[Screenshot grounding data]
▼▼▼

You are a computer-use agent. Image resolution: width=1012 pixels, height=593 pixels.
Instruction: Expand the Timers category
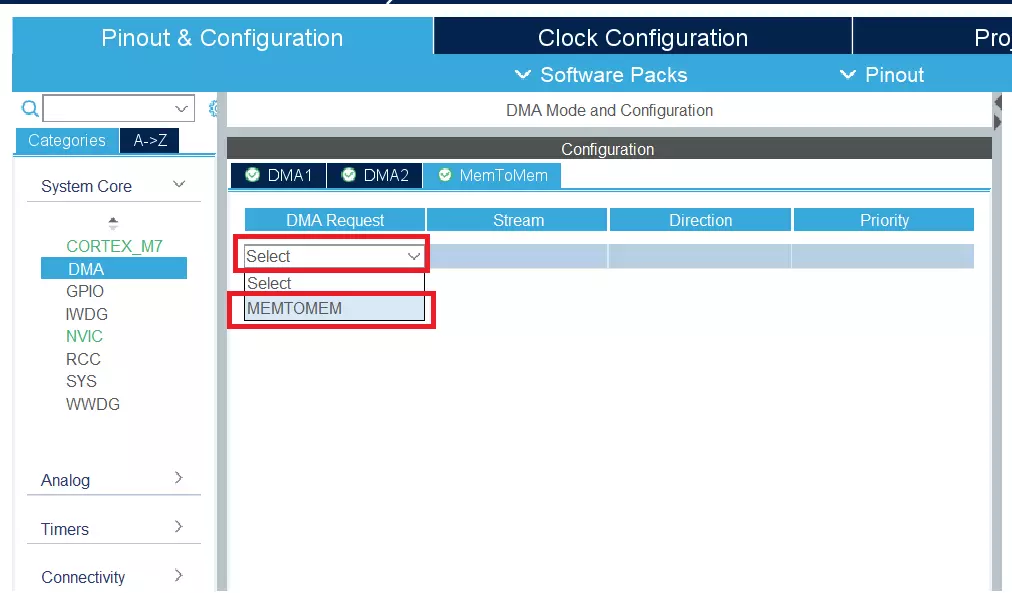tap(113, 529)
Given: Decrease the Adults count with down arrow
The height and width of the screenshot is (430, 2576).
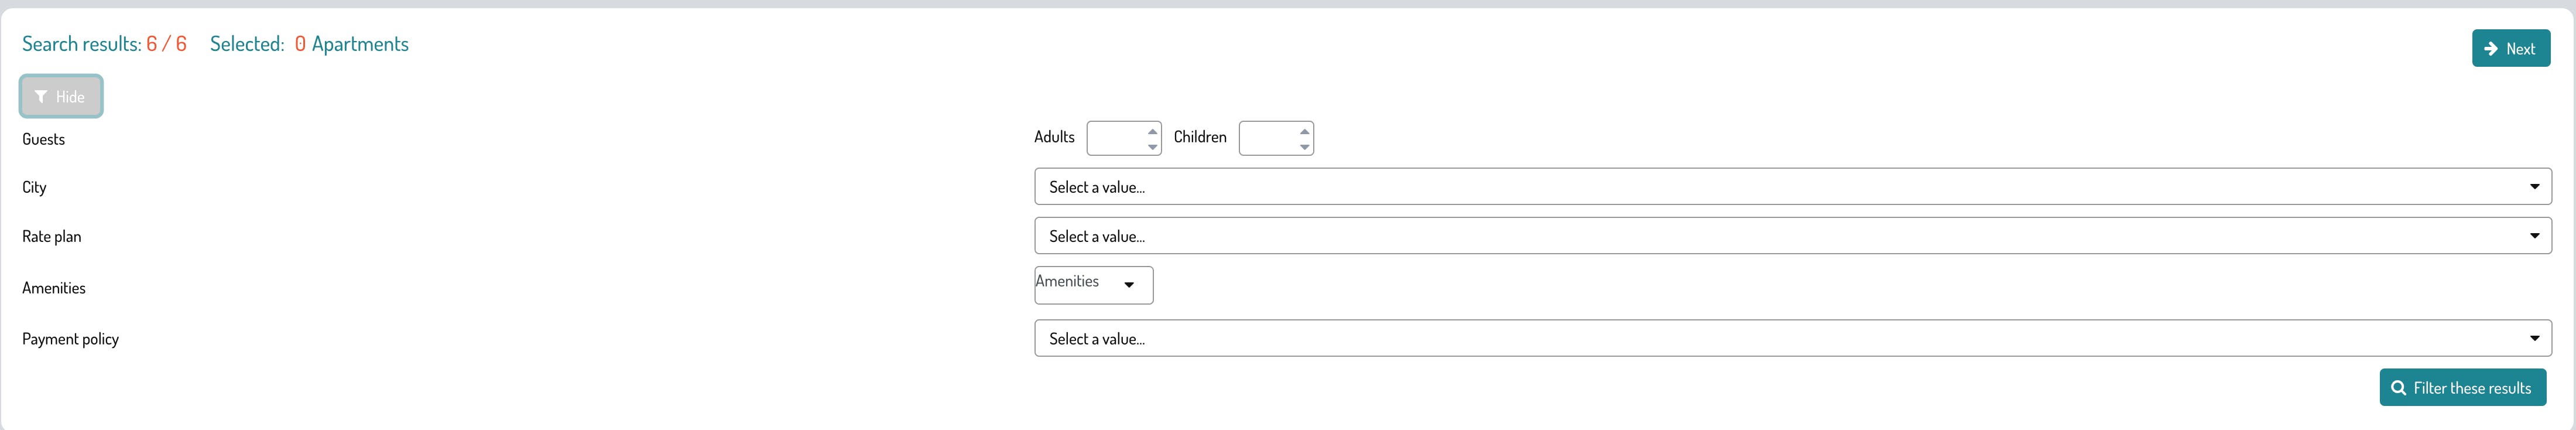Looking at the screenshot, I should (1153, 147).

▲▲▲
▼▼▼

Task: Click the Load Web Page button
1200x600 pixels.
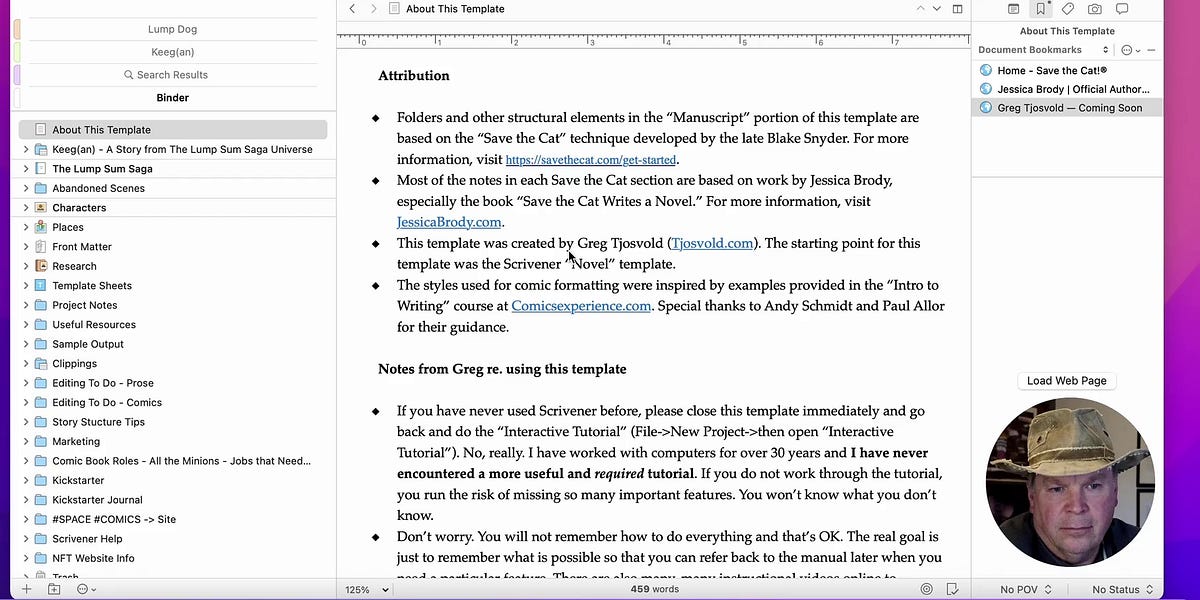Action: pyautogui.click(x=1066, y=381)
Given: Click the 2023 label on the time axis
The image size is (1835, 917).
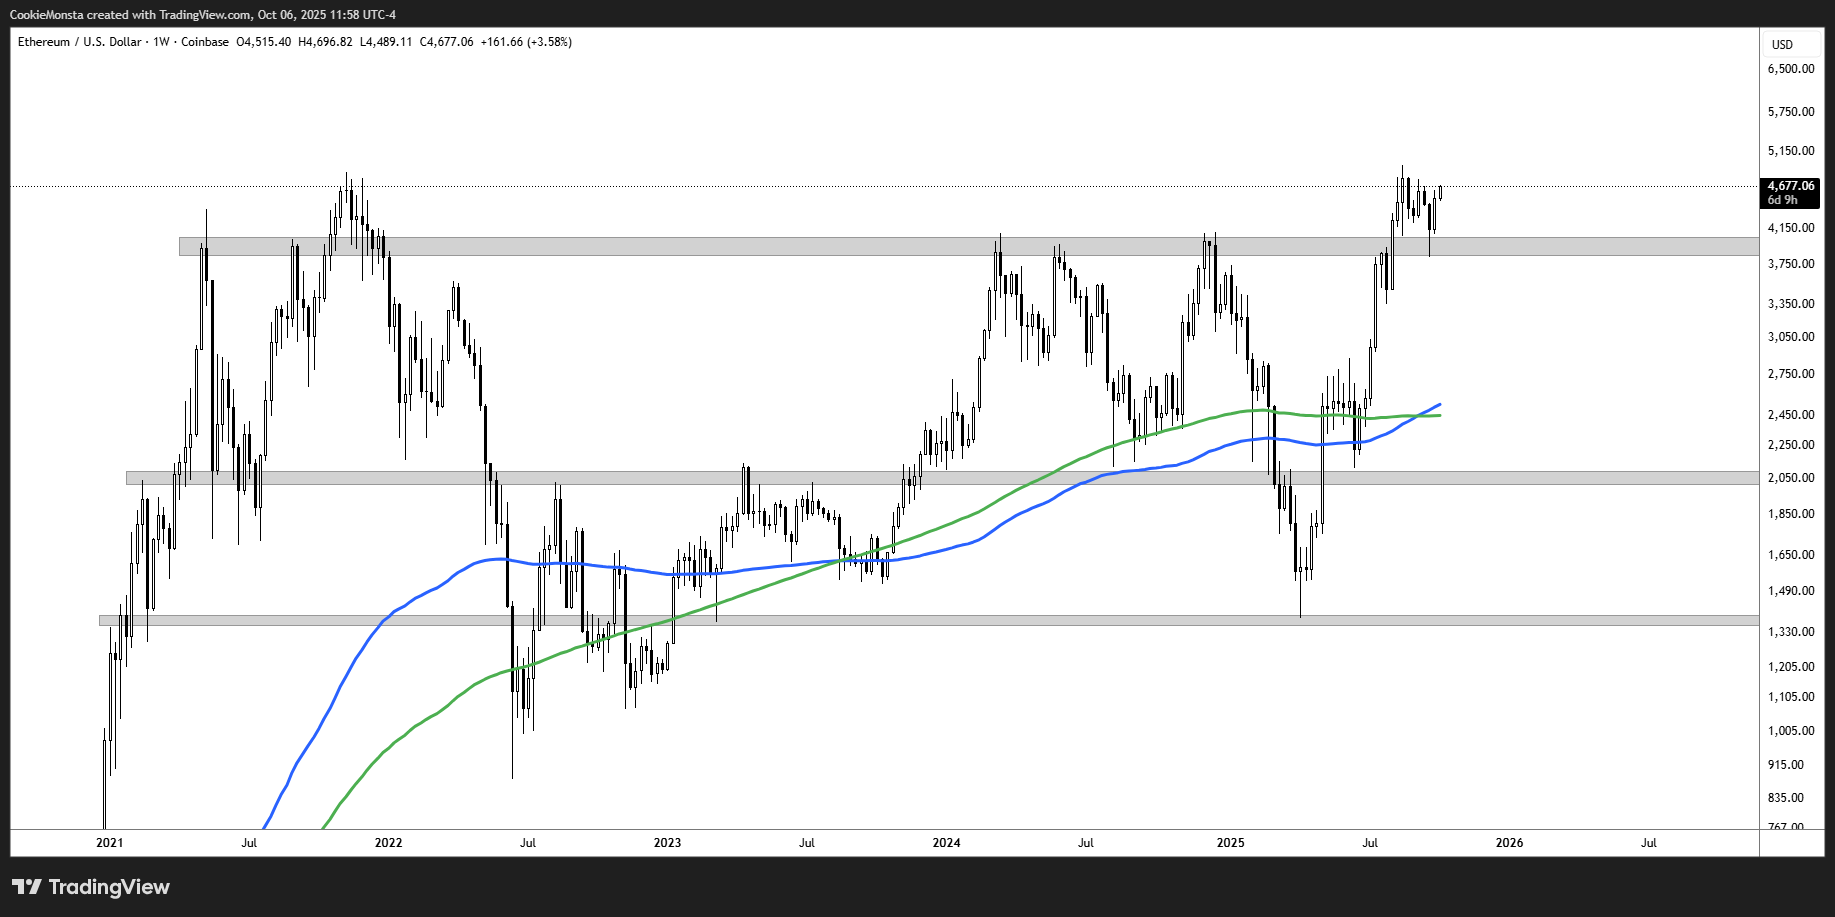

▲▲▲

_Problem requirements_.
Look back at the entries above and repeat, unchanged, every line from the line holding "Given: Click the 2023 label on the time axis" through the line holding "The image size is (1835, 917).".

_Finished task_.
Given: Click the 2023 label on the time axis
The image size is (1835, 917).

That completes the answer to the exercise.